§ Goal of the exercise
Return the entire "Boat and Trap Launching" post word for word.

§ Text passage

◇ ◇ ◇ ◇ ◇

Thursday, May 6, 2010

Boat and Trap Launching

I can stand up with a guitar and pour out a Bob Dylan song comfortably. Or my own song, or James Taylor, Taj Mahal or something from the Great American Songbook, pop edition. I don’t think about every note. I don’t think about any note. I tip the pitcher and it pours out. That is because that 4 minutes or so of performance was assembled starting about 35 years ago. My knowledge is subconscious now.

Clayton takes me out to set my first 50 traps. I had planned on doing this all myself, and thought that taking motorized help was somehow cheating. Clayton is a good friend and doesn’t have a sternman right now, so I trade a load of his gear getting set for a load of mine. We zip off to Two Bush ledge, tie a trap to warp. Warp to buoy. A causal flip off his wrist and I give it a shove. Over it goes. One trap in the water. Why here? How will I remember? I didn’t plan on coming over here. Then it’s five in the water and another 5 behind the Beach Ledge marker. How will I remember? I didn't realize my buoys were so small and essentially invisible out here! This patch of ocean where I’ve worked hundreds of days for four years suddenly seems as foreign as parachuting into Siberia or the Amazon Basin. It’s so big. Everything is so far apart. I’ll never remember. I’ll never be able to see the buoys. I’ll never be able to set them back where they are set now. How does he know this. He seems so casual. Like I sing a song, he drops traps.

◇ ◇ ◇ ◇ ◇

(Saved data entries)
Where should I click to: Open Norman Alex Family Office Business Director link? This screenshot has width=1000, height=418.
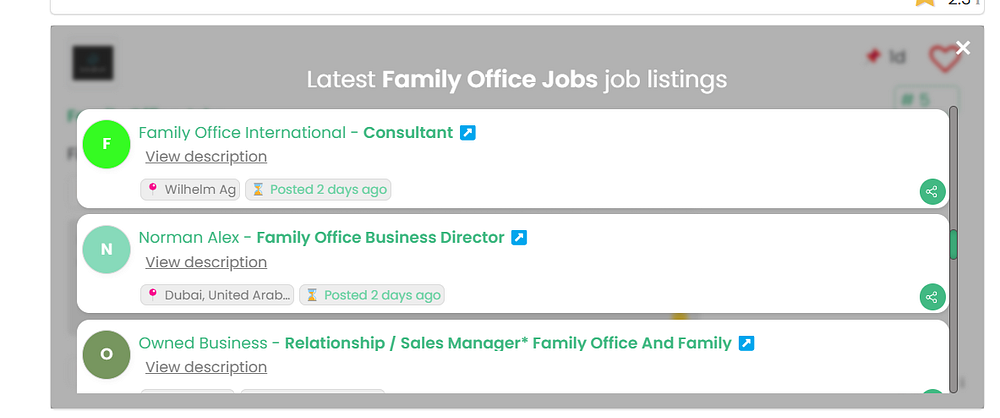tap(321, 238)
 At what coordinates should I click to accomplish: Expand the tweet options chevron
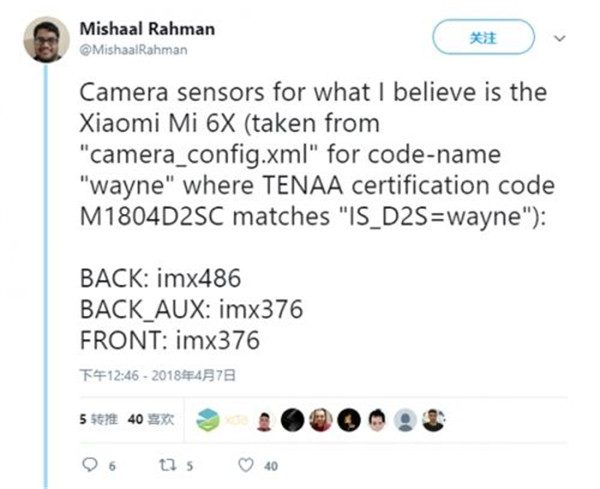[x=560, y=38]
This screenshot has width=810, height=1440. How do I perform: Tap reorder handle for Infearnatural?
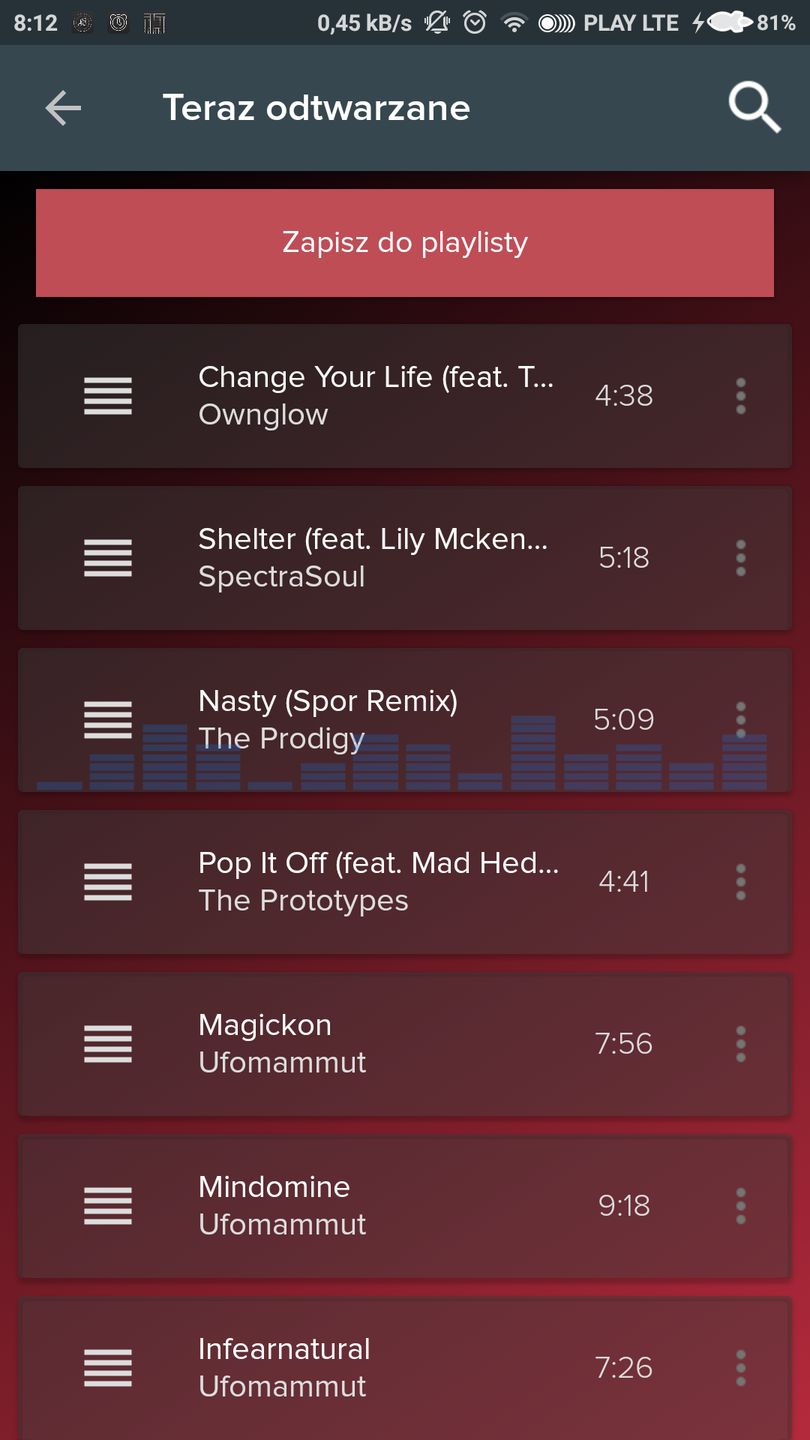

◇ ◇ ◇ ◇ ◇

§ Output of the exercise
Thursday, May 6, 2010

Boat and Trap Launching

I can stand up with a guitar and pour out a Bob Dylan song comfortably. Or my own song, or James Taylor, Taj Mahal or something from the Great American Songbook, pop edition. I don’t think about every note. I don’t think about any note. I tip the pitcher and it pours out. That is because that 4 minutes or so of performance was assembled starting about 35 years ago. My knowledge is subconscious now.

Clayton takes me out to set my first 50 traps. I had planned on doing this all myself, and thought that taking motorized help was somehow cheating. Clayton is a good friend and doesn’t have a sternman right now, so I trade a load of his gear getting set for a load of mine. We zip off to Two Bush ledge, tie a trap to warp. Warp to buoy. A causal flip off his wrist and I give it a shove. Over it goes. One trap in the water. Why here? How will I remember? I didn’t plan on coming over here. Then it’s five in the water and another 5 behind the Beach Ledge marker. How will I remember? I didn't realize my buoys were so small and essentially invisible out here! This patch of ocean where I’ve worked hundreds of days for four years suddenly seems as foreign as parachuting into Siberia or the Amazon Basin. It’s so big. Everything is so far apart. I’ll never remember. I’ll never be able to see the buoys. I’ll never be able to set them back where they are set now. How does he know this. He seems so casual. Like I sing a song, he drops traps.